Count, in the listing that follows, every line containing the word "תשחצים". Give the number by itself.

━━ EXCERPTED DATA ━━

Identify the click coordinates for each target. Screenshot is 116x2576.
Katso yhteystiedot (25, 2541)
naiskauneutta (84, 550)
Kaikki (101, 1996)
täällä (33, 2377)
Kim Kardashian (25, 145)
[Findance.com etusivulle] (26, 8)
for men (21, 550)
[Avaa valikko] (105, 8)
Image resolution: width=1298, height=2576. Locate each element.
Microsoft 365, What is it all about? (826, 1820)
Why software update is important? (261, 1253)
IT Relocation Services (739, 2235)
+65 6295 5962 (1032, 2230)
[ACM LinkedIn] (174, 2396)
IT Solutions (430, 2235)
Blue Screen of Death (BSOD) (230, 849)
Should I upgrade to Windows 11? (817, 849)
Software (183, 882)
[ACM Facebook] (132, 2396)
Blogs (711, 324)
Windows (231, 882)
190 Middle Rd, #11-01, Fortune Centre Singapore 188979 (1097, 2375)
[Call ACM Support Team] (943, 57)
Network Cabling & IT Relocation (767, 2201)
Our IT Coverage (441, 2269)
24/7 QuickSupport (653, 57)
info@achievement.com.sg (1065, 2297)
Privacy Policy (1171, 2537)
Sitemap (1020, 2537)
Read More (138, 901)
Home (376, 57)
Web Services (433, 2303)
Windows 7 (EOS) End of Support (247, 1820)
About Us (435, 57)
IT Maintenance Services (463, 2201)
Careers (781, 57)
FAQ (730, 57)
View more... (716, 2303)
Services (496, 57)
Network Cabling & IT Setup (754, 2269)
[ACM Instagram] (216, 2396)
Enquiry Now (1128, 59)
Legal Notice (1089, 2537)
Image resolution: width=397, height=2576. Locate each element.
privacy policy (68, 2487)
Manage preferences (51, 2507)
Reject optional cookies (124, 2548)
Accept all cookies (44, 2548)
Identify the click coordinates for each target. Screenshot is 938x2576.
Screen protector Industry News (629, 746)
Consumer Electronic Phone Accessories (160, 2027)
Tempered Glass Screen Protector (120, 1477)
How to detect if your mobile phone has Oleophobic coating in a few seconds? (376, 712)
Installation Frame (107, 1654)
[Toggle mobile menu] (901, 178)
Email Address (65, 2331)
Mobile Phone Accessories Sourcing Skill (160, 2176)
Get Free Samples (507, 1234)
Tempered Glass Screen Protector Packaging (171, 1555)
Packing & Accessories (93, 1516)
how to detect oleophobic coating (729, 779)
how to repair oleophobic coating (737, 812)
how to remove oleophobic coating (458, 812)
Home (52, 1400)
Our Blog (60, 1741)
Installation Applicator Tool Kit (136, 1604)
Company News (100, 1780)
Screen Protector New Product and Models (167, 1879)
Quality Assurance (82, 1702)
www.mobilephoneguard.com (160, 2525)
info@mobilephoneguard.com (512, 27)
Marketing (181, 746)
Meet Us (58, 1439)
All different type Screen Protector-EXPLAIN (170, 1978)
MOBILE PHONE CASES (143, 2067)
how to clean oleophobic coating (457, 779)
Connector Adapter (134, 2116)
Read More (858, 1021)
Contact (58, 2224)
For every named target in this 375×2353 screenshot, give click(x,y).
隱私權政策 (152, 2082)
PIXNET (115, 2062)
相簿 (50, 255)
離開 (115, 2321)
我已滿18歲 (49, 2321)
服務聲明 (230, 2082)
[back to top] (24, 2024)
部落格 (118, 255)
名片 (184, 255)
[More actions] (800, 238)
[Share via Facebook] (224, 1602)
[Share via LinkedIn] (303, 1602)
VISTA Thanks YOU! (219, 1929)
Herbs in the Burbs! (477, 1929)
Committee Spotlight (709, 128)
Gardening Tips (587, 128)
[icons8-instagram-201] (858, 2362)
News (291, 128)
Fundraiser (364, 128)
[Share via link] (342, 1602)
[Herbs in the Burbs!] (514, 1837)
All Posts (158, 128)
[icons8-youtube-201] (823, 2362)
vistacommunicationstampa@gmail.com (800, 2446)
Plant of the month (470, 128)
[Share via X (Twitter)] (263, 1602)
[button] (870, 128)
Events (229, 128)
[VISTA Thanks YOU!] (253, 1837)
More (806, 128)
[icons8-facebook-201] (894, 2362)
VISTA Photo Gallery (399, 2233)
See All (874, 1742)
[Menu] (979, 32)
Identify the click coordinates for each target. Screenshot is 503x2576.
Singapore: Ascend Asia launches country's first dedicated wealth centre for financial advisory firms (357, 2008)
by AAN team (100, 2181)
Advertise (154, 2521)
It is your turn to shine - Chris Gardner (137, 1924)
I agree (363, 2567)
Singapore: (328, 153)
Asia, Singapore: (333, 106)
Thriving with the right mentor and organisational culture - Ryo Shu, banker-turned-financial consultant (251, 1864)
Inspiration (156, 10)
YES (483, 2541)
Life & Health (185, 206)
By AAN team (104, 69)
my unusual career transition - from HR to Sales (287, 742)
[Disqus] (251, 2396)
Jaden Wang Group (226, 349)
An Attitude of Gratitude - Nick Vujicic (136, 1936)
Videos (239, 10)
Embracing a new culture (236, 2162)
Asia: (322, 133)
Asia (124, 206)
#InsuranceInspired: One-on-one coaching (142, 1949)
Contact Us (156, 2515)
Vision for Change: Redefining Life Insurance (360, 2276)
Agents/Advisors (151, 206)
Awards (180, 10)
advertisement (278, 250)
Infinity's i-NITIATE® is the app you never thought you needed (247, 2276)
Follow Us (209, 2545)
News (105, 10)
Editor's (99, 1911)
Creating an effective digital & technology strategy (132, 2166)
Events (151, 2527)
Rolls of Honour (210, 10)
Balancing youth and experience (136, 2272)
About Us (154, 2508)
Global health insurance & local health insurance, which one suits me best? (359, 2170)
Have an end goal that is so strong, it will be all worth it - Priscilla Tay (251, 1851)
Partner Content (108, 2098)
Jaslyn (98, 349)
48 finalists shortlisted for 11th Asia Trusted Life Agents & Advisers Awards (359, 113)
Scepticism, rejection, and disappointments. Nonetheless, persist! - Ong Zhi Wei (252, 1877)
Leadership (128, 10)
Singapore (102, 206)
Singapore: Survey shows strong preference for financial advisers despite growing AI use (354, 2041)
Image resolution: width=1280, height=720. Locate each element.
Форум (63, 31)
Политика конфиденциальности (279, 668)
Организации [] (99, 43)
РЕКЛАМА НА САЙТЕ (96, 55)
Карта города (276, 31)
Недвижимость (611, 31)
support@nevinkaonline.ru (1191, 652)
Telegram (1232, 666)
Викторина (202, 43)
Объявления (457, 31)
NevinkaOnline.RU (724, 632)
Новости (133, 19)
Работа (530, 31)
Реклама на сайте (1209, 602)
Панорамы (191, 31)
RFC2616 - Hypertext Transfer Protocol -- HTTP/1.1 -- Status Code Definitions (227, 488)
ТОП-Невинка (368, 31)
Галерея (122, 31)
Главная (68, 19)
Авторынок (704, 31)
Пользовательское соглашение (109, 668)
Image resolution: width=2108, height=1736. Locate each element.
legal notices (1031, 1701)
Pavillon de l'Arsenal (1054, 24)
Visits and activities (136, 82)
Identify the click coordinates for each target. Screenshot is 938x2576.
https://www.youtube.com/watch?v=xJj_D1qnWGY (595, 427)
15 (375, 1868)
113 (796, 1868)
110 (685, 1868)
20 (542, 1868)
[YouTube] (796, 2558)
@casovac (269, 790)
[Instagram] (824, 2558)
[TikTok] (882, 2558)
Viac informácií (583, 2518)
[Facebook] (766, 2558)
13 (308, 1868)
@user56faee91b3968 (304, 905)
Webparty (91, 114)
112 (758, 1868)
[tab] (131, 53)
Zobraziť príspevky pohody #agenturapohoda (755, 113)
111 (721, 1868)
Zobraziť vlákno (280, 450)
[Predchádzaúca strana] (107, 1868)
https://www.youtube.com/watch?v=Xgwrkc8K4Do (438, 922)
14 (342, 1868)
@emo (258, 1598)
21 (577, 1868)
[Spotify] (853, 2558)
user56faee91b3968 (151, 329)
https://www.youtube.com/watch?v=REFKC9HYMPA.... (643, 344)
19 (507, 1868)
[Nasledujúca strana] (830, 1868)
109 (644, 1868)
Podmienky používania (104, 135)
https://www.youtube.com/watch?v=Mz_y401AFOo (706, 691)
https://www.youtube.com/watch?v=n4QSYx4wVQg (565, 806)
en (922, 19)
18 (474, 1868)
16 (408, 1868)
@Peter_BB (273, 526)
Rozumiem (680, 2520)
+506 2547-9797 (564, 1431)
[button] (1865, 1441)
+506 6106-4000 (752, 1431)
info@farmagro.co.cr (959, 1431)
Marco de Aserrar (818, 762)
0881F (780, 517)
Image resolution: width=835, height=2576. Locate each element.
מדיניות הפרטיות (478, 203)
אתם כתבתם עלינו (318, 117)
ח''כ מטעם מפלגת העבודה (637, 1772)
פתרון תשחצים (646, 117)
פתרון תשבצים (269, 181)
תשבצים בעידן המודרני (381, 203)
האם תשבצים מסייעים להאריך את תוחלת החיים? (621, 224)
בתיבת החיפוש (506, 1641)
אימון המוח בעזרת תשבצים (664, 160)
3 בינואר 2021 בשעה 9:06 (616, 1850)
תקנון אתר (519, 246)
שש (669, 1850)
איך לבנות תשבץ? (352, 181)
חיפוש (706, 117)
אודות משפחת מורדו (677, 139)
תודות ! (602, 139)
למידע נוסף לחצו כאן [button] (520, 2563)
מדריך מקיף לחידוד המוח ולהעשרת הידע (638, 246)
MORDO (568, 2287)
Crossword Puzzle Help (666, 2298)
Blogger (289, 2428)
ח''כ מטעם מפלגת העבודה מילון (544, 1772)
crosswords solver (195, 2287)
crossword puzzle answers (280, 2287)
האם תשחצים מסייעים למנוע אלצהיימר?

━━━

PROBLEM SOLUTION: 2